◆ **ASSIGNED TASK**: Would you repeat the data below exactly, taking out the images?

Saved entries:

-*-*-

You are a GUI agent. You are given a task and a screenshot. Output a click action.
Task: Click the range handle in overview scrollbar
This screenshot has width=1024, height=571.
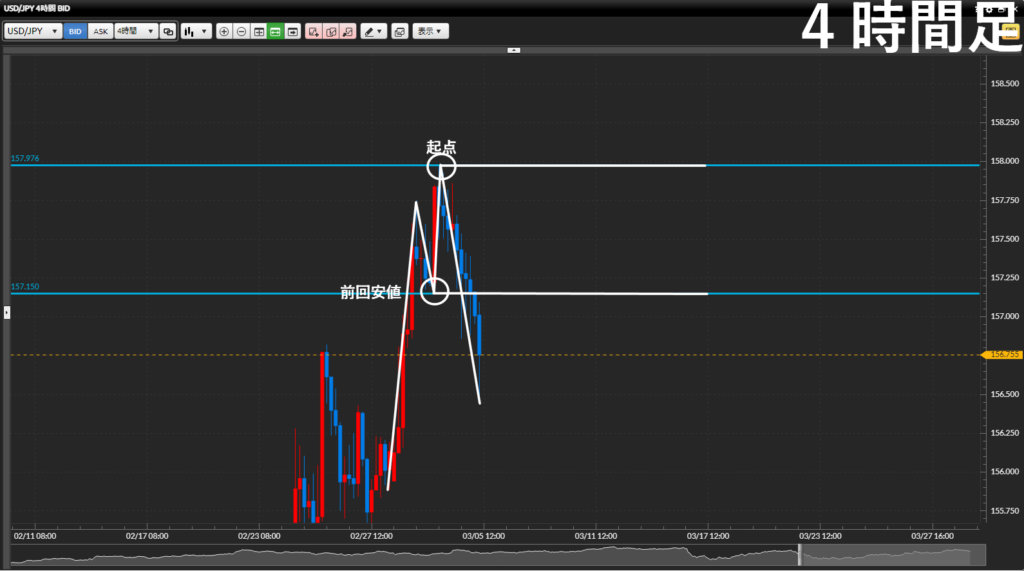coord(798,554)
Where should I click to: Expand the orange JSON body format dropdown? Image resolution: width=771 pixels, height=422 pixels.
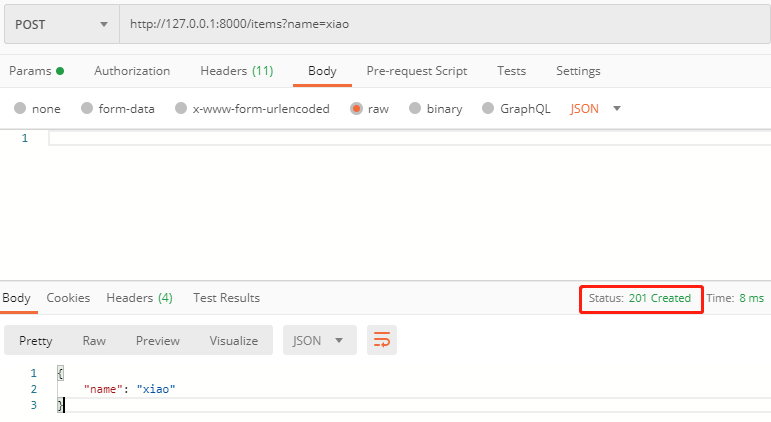[x=595, y=109]
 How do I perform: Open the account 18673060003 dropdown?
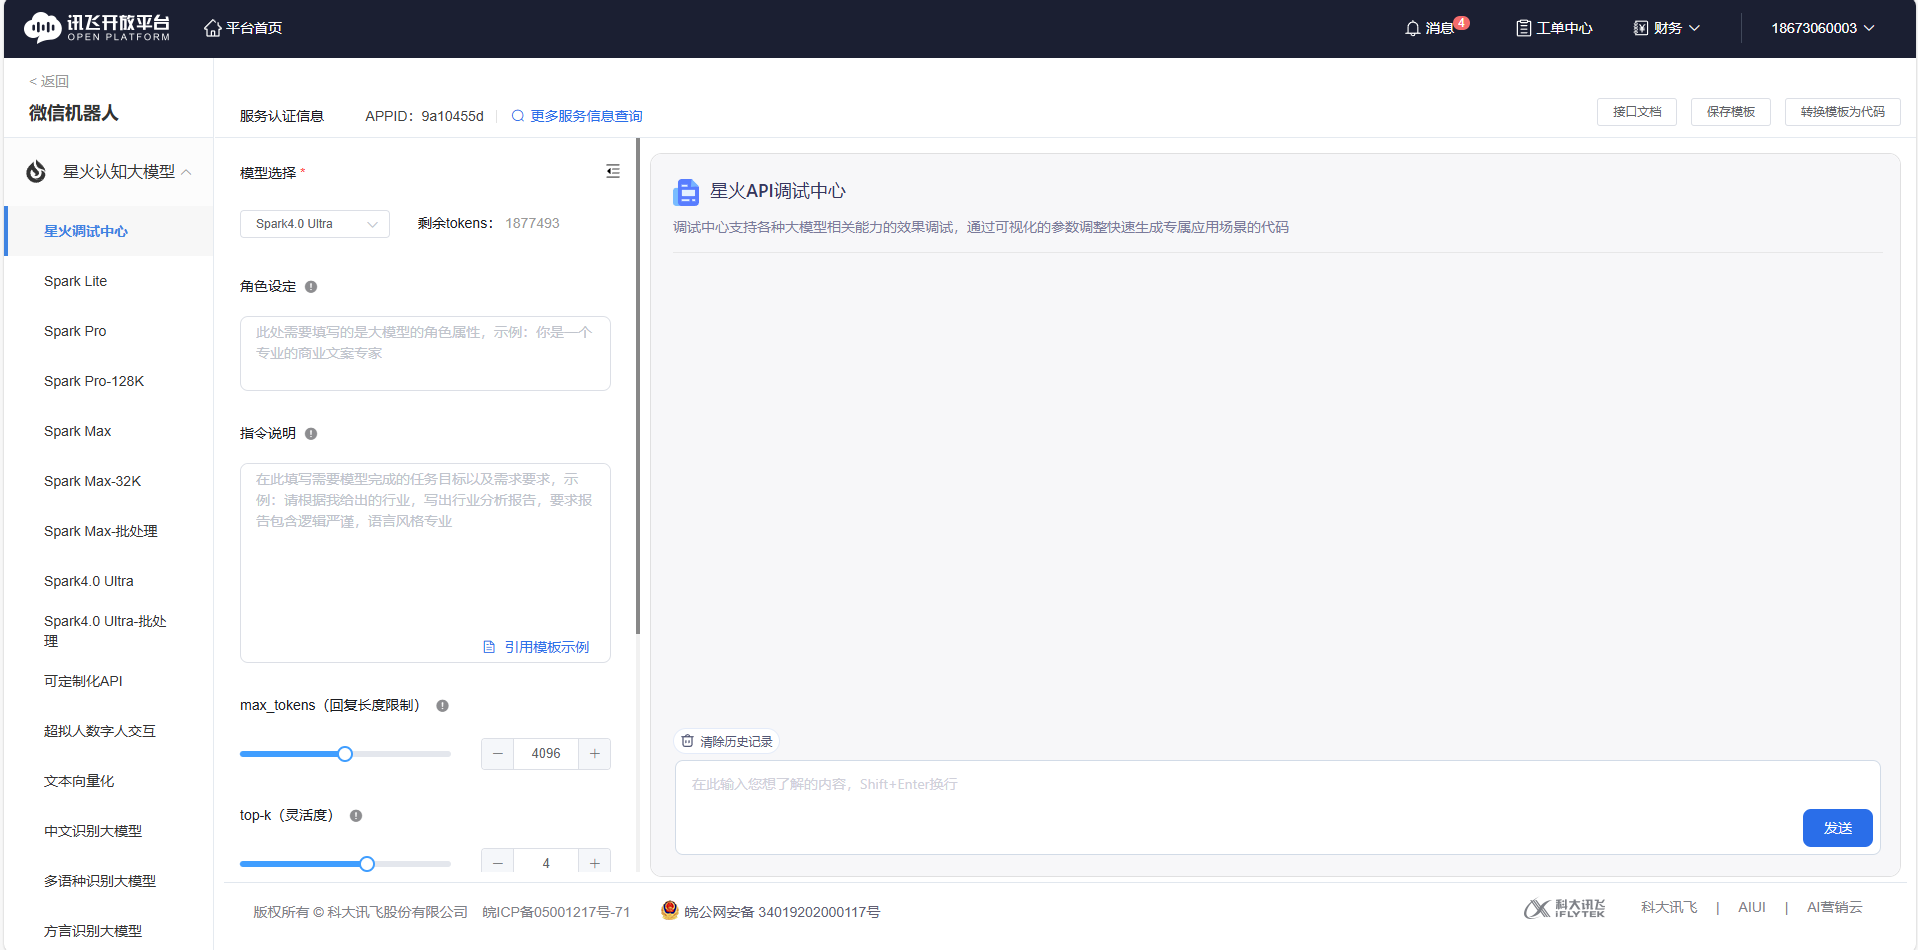click(x=1822, y=28)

-*-*-

◆ **ANSWER BELOW**:
You are a GUI agent. You are given a task and a screenshot. Output a click action.
Task: Click the range handle in overview scrollbar
This screenshot has width=1024, height=571.
coord(798,554)
Where should I click to: Expand the orange JSON body format dropdown? Image resolution: width=771 pixels, height=422 pixels.
[x=595, y=109]
 How do I perform: Open the account 18673060003 dropdown?
click(x=1822, y=28)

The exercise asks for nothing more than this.